Lukas Finnveden comments on An issue with training schemers with supervised fine-tuning

Lukas Finnveden 21 Feb 2026 22:25 UTC
LW: 2 AF: 1
0
AF
Another type of intervention would be to make it more difficult for models to tell apart human-written text and their own imitated text.
E.g. maybe we could get another model M to rewrite both humans’ and models’ text in ways that preserve semantics but change syntactics around a bit randomly. We could train with a GAN-like scheme to make it hard for models to tell apart M([human-written text]) and M([model-written text]). (Along with some other objective that incentivizes preserving semantics.)
- This would mean that, if there’s any quirks of human writing that models can recognize but struggle to generate, M could learn to remove those quirks.
+--
To be done:
Retype the part of the comment on training schemers that begins at the words "Lukas Finnveden 21" and stops after "incentivizes preserving semantics.)".

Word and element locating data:
+--
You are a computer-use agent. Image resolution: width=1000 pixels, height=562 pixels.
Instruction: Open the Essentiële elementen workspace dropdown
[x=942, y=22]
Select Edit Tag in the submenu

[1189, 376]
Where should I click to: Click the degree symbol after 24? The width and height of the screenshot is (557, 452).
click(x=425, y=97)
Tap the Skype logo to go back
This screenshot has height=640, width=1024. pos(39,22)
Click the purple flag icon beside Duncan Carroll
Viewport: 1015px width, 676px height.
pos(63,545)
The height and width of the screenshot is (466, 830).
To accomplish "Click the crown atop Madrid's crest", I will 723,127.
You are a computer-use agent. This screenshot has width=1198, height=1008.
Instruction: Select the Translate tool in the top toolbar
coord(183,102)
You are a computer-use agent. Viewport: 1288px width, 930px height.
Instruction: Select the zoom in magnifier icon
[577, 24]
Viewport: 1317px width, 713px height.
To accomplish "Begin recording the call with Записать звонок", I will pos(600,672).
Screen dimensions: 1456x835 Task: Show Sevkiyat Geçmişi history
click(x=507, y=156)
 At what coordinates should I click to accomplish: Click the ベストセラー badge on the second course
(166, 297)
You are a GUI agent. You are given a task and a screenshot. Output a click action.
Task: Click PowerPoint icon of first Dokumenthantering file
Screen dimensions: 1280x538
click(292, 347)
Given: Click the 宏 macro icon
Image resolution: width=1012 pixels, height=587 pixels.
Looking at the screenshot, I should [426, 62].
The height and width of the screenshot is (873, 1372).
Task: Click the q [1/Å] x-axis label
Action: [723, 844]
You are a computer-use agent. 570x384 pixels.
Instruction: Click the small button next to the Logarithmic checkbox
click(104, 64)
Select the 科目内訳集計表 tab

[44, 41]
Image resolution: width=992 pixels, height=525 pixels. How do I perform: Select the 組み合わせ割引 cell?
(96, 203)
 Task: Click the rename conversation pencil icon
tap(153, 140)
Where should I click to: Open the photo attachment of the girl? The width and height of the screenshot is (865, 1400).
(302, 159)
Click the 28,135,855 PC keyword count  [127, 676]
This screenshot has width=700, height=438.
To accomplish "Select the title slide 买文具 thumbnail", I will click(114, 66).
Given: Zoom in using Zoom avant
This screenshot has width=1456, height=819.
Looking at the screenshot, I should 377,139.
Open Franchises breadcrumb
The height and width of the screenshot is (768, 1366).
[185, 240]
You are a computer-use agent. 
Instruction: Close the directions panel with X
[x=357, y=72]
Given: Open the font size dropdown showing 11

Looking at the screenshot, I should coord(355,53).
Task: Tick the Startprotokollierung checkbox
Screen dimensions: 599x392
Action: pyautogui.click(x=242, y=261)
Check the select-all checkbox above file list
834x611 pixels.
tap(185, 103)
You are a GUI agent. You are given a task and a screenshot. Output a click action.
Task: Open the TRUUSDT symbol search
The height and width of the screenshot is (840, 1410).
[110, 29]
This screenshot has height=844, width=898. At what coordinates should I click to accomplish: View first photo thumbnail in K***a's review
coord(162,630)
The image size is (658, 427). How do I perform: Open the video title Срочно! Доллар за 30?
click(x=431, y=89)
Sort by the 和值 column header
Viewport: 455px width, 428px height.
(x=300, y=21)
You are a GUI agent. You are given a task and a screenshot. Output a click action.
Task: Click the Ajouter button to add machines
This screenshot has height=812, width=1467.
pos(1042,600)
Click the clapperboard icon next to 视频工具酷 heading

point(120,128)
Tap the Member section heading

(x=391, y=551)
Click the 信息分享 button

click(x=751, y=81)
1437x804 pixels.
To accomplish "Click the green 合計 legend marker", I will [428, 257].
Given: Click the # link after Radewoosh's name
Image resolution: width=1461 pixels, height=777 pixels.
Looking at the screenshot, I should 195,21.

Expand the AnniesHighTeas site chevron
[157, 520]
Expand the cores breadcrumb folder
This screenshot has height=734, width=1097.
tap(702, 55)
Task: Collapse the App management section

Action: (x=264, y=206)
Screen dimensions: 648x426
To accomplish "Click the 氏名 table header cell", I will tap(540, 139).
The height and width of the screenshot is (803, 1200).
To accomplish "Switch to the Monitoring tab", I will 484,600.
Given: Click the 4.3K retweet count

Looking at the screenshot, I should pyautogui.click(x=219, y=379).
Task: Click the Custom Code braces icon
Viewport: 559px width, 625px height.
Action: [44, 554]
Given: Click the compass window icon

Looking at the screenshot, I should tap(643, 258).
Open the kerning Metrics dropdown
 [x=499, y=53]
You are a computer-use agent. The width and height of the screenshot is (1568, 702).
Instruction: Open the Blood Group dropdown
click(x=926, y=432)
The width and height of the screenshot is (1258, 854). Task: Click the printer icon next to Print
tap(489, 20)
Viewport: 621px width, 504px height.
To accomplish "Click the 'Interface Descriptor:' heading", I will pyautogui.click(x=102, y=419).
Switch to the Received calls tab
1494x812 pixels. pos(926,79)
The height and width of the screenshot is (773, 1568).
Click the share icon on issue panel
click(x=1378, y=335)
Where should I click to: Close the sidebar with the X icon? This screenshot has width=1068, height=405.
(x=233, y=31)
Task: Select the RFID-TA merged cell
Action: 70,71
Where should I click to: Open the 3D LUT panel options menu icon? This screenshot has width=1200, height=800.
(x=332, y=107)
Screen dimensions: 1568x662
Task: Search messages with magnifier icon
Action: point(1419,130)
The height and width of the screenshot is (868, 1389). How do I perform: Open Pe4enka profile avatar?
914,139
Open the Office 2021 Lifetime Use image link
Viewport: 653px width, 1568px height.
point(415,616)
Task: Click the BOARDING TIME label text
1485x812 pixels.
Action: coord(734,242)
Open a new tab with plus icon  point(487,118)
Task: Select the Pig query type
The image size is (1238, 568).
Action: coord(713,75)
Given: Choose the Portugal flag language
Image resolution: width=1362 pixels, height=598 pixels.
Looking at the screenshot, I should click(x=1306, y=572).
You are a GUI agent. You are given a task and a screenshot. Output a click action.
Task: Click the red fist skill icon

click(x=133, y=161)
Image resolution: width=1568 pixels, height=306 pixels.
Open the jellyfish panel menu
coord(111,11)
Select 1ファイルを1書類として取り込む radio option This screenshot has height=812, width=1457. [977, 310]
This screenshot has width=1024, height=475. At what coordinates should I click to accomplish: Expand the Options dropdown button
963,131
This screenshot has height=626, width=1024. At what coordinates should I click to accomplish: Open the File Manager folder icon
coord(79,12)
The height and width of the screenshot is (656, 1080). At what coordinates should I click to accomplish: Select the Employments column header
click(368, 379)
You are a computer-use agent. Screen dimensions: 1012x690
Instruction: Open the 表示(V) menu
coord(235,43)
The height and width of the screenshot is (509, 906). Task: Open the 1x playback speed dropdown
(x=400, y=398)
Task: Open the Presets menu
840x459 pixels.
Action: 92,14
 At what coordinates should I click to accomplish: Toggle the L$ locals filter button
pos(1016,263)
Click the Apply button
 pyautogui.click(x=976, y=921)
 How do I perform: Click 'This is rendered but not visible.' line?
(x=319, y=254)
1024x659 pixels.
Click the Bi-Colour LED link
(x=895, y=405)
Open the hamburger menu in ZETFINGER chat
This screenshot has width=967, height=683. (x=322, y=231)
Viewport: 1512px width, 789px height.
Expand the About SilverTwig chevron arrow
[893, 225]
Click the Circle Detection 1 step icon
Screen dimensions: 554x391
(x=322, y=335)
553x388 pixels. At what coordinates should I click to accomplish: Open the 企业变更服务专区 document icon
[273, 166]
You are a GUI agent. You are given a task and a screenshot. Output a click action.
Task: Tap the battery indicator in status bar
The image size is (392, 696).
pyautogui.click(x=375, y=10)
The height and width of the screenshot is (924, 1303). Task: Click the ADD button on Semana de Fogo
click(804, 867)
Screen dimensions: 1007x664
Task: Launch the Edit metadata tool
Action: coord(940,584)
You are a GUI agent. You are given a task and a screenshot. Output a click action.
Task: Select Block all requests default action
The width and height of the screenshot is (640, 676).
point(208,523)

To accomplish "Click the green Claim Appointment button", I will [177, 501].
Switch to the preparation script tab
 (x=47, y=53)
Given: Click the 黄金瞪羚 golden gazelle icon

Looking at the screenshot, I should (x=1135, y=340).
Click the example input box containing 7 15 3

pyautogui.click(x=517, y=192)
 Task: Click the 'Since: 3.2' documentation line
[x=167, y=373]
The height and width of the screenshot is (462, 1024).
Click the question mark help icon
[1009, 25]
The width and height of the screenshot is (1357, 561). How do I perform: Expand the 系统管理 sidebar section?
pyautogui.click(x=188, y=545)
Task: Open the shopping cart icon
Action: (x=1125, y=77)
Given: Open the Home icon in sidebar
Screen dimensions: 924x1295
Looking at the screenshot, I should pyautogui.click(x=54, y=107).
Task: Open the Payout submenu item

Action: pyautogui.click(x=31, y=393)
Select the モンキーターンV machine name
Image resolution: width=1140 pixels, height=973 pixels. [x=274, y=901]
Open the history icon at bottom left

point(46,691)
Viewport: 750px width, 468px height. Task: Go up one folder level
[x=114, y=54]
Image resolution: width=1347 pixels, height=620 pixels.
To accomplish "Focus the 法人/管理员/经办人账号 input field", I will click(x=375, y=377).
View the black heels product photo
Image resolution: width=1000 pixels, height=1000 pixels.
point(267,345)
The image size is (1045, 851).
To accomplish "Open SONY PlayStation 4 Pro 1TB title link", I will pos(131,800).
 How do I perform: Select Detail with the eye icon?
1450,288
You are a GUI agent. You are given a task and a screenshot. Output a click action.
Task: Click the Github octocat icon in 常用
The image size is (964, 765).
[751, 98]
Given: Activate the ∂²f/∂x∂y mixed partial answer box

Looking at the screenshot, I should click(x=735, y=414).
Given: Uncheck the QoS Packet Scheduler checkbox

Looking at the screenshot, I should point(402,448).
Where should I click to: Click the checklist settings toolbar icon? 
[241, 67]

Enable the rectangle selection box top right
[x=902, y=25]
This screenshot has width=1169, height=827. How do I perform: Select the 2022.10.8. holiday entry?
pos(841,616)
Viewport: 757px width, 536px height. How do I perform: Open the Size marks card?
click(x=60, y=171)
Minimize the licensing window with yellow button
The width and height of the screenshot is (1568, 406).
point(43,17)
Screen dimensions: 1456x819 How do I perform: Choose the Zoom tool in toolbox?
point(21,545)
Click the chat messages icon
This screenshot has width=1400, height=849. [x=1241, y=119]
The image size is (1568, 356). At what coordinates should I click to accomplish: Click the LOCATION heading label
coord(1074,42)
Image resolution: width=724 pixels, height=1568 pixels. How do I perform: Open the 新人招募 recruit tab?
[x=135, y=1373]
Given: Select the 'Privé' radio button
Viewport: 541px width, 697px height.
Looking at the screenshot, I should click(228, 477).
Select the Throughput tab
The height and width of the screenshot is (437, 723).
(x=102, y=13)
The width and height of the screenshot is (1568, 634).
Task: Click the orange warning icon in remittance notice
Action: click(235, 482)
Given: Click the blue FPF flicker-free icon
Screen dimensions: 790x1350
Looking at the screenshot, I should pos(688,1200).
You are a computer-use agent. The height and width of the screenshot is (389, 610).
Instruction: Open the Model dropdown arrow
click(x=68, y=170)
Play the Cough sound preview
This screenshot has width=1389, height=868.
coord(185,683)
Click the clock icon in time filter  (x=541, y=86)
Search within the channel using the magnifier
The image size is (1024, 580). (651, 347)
+--
Solution to the exercise:
Lukas Finnveden 21 Feb 2026 22:25 UTC
LW: 2 AF: 1
0
AF
Another type of intervention would be to make it more difficult for models to tell apart human-written text and their own imitated text.
E.g. maybe we could get another model M to rewrite both humans’ and models’ text in ways that preserve semantics but change syntactics around a bit randomly. We could train with a GAN-like scheme to make it hard for models to tell apart M([human-written text]) and M([model-written text]). (Along with some other objective that incentivizes preserving semantics.)